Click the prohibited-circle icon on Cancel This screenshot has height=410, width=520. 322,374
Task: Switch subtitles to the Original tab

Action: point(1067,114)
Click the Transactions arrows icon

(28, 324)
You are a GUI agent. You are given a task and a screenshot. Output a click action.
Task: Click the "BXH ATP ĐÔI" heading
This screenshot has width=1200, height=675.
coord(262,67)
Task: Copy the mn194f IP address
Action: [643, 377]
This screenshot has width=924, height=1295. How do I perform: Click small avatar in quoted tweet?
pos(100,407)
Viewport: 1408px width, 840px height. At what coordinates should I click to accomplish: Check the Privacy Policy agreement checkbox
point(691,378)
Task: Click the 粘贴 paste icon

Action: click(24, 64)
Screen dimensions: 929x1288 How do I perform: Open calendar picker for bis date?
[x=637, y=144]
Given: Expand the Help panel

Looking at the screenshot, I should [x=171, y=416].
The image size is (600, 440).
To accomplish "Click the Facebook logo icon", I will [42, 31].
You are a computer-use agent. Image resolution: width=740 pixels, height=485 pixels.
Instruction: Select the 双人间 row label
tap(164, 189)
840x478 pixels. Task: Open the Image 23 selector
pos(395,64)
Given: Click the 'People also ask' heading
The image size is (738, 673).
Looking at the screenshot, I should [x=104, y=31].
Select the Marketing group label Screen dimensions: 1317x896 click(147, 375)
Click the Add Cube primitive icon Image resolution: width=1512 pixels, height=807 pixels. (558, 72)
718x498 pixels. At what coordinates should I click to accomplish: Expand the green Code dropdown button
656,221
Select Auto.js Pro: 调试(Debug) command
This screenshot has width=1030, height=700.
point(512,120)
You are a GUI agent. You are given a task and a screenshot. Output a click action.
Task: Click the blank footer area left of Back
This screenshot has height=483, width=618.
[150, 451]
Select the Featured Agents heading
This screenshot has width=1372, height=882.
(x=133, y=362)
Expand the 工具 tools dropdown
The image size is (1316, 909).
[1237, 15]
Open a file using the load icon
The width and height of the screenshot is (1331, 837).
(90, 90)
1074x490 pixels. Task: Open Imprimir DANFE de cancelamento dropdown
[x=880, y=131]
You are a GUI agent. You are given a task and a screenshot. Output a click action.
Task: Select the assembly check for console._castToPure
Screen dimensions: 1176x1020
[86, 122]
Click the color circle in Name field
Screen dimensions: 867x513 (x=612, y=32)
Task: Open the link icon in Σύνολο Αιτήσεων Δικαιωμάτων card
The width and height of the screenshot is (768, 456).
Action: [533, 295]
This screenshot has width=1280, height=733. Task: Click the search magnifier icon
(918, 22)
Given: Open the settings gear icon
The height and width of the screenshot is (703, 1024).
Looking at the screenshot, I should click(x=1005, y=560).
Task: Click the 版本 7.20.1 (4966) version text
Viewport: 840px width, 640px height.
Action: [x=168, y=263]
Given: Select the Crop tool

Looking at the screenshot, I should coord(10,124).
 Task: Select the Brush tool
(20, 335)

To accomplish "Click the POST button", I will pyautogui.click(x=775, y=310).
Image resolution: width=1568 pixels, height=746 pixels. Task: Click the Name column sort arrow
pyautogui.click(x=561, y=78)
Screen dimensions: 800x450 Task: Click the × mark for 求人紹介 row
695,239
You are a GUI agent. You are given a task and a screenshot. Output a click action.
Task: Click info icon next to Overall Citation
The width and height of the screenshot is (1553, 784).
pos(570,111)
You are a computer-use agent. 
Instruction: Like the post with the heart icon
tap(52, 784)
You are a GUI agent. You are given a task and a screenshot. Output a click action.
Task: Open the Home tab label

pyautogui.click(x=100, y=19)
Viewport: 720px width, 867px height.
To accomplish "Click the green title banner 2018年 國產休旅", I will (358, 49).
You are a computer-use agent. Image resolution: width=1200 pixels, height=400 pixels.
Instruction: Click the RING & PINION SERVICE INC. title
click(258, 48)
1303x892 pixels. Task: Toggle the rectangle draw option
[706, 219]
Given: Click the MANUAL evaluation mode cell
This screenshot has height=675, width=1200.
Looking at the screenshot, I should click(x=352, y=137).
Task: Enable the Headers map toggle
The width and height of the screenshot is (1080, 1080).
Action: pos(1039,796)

DESCRIPTION OF THE TASK >>
Everything from the line with "Viewport: 720px width, 867px height." through the last line of the entries is to be written out again, unchanged; nothing else belongs in the answer.

RESULT OF THE EXERCISE >>
Viewport: 720px width, 867px height.
To accomplish "Click the green title banner 2018年 國產休旅", I will (358, 49).
You are a computer-use agent. Image resolution: width=1200 pixels, height=400 pixels.
Instruction: Click the RING & PINION SERVICE INC. title
click(258, 48)
1303x892 pixels. Task: Toggle the rectangle draw option
[706, 219]
Given: Click the MANUAL evaluation mode cell
This screenshot has height=675, width=1200.
Looking at the screenshot, I should click(x=352, y=137).
Task: Enable the Headers map toggle
The width and height of the screenshot is (1080, 1080).
Action: pos(1039,796)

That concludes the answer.